Begum's daughter-in-law, Zarina Hussain Shaikh, told the press that the actor Salman Khan was virtually the only person from the Hindi film industry who was helping the family financially, on a sustained, long-term basis. He had been paying the full costs of all medicine required by the elderly Begum. The singer Lata Mangeshkar consoled Begum after the death of her daughter and grieved with her. In June 2016, Vinod Tawde, a BJP minister in the government of Maharashtra, stepped in to help the family. Tawde found that there were no government schemes under which he could release money to Begum's family, therefore he asked a charitable trust run by people close to him to help, and they provided Begum with some money.

==Filmography==
- Aiye (1949) (her debut film, music by Shaukat Ali Nashad)
- Basera (1950)
- Dolti Naiya (1950)
- Phoolon Ka Haar (1951) (music by Hansraj Behl)
- Mamta (1952)
- Mordhawj (1952)
- Sheesha (1952)
- Char Chand (1953)
- Daera (1953)
- Dharma Patni (1953)
- Africa (1954)
- Aamir (1954)
- Aulad (1954)
- Chandni Chowk (1954)
- Dak Babu (1954)
- Gawaiya (1954)
- Gul Bahar (1954)
- Har Jeet (1954)
- Maan (1954)
- Rishta (1954)
- Shabaab (1954) (music by Naushad)
- Sangam (1954)
- Tatar Ke Chor (1954)
- Baradari (1955)
- Devdas (1955) (music by S.D. Burman)
- Jasoos (1955)
- Patit Pawan (1955)
- Khandan (1955)
- Kundan (1955)
- Rukhsana (1955)
- Sau Ka Note (1955)
- Sakhi Lutera (1955)
- Aan Baan (1956)
- Awara Shahzadi (1956)
- Badal Aur Bijli (1956)
- Baghdad Ka Jadoo (1956)
- Baghi Saudagar (1956)
- Dhola Maru (1956)
- Fighting Queen (1956)
- Harihar Bhakti (1956)
- Jungle Queen (1956)
- Lal-E-Yaman (1956)
- Rangeen Raatein (1956)
- Sultana Daku (1956)
- Fashion (1957)
- Gateway of India (1957)
- Maharani (1957)
- Paisa (1957)
- Parvin (1957)
- Patal Pari (1957)
- Chetak Rana Pratap (1958)
- Jungle Princess (1958)
- Madhumati (1958) (music by Salil Chowdhury)
- Sim Sim Marjina (1958)
- Behram Daku (1959)
- Chini Jadugar (1959)
- Maa Ke Ansoo (1959)
- Jalim Jadugar (1960)
- Mughl-e-Azam (1960)
- Return of Mr.
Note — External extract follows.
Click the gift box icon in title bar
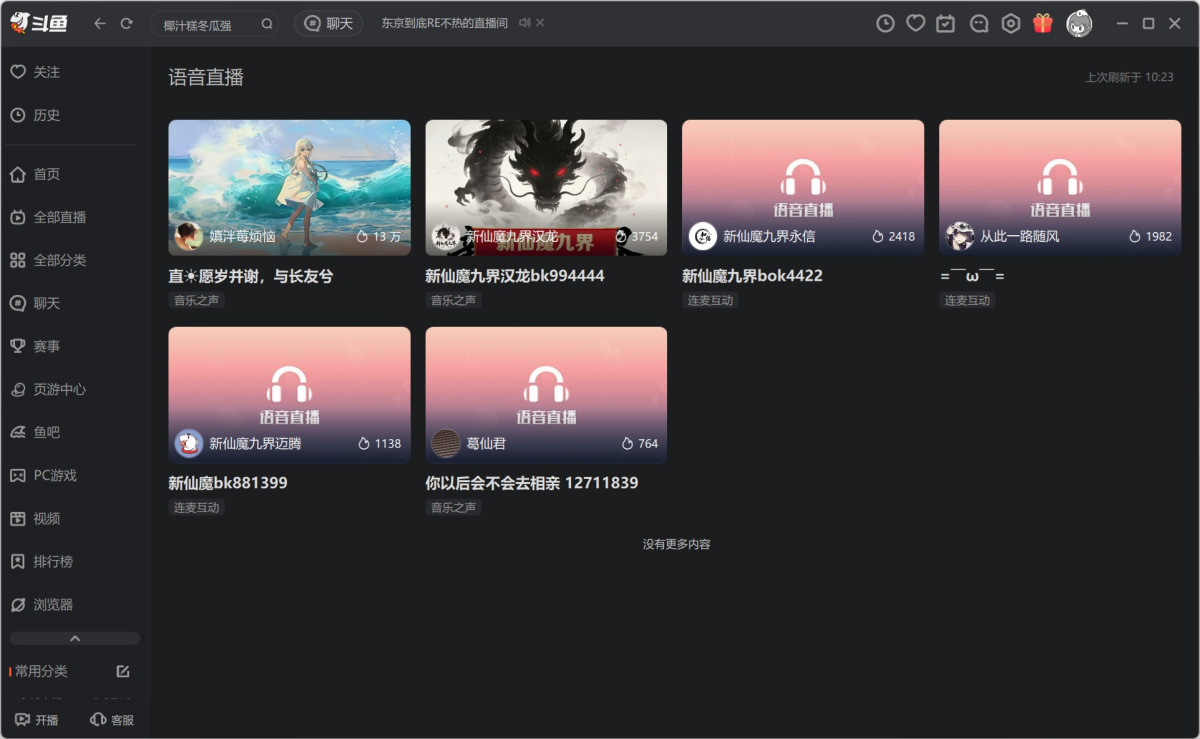Viewport: 1200px width, 739px height. click(x=1042, y=22)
Superman (1960)
- Veer Durghadas (1960)
- Arab Ka Sitara (1961)
- Daku Mansoor (1961)
- Dekhi Teri Bombay (1961)
- Gypsy Girl (1961)
- Hamari Yaad Aayegi (1961) (her most popular film song, music by Snehal Bhatkar)
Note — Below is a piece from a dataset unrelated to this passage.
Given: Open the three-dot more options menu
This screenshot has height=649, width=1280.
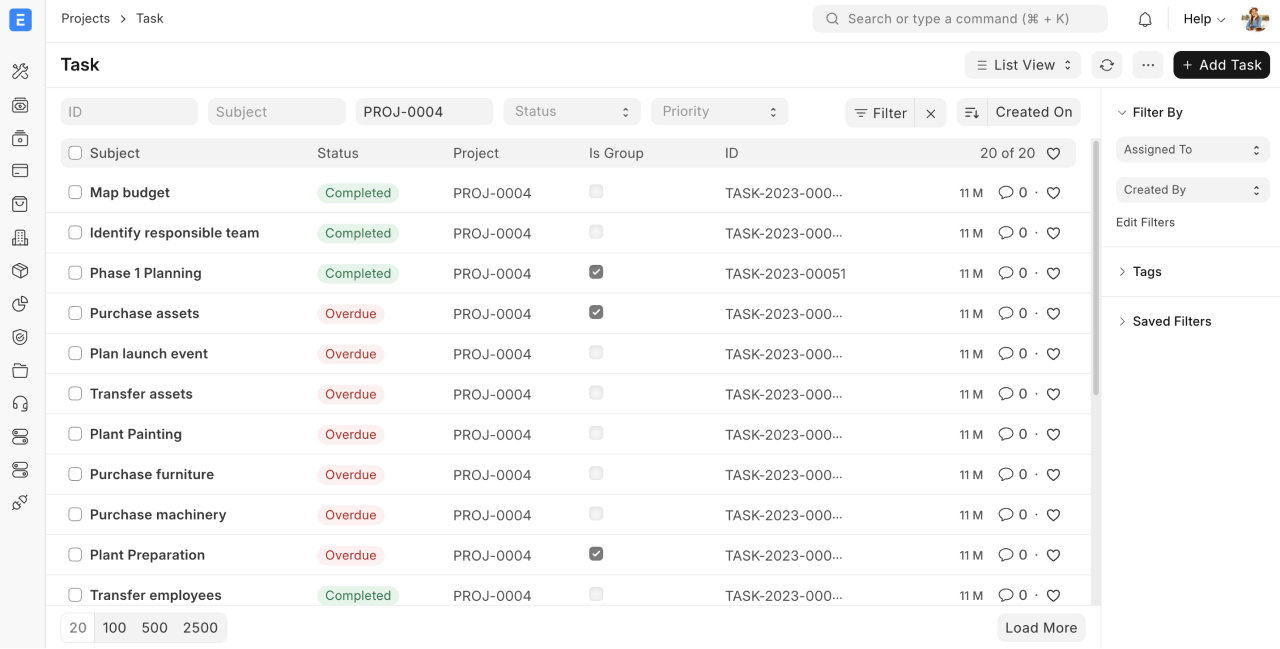Looking at the screenshot, I should (x=1148, y=65).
- Piya Milan Ki Aas (1961)
- Shahi Farman (1961)
- Zindagi Aur Khwab (1961)
- Cobra Girl (1963)
- Hamrahi (1963) (music by Shankar-Jaikishan)
- Sunehre Nagin (1963)
- Yeh Dil Kisko Doon (1963)
- Aandhi Aur Toofan (1964)
- Balma Bada Nadan (1964)
- Fariyad (1964)
- Hameer Haath (1964)
- Kab Ho Hain Gawana Hamaar (1964)
- Magic Carpet (1964)
- Marvel Man (1964)
- Naihar Chutal Jai (1964)
- Pahadi Nagin (1964)
- Punar Milan (1964)
- Qawwali Ki Raat (1964)
- Shagoon (1964)
- Tarzan and Captain Kishore (1964)
- Arzoo (1965)
- Black Arrow (1965)
- Khooni Khazana (1965)
- Main Hoon Jadugar (1965)
- Mohabbat Isko Kehte Hain (1965)
- More Man Mitwa (1965)
- Kaajal (1965)
- Tarzan and the King Kong (1965)
- Gagola (1966)
- Neend Humari Khwab Tumhare (1966) (music by Madan Mohan)
- Professor Aur Jadugar (1966)
- Sushila (1966)
- Teesri Kasam (1966)
- Zimbo Finds a Son (1966)
- Awara Ladki (1967)
- Around the World (1967)
- Mera Bhai Mera Dushman (1967)
- Poonam Ki Chand (1967)
- Juaari (1968) (music by Kalyanji-Anandji)
- Saraswatichandra (1968)
- Hum Ek Hain (1969)
- Chetna (1970)
- Chandan (1971)
- Annadata (1972)
- Ek Bechara (1972)
- Chattan Singh (1974)
- Subah Zaroor Ayegi (1977)
- Ramu Toh Deewana Hain (1980)
- Sister (1980)
- Ganga Mang Rahi Balidan (1981)
- Nai Imarat (1981)

==Death==
Mubarak Begum died on 18 July 2016 in Mumbai, India at age 80.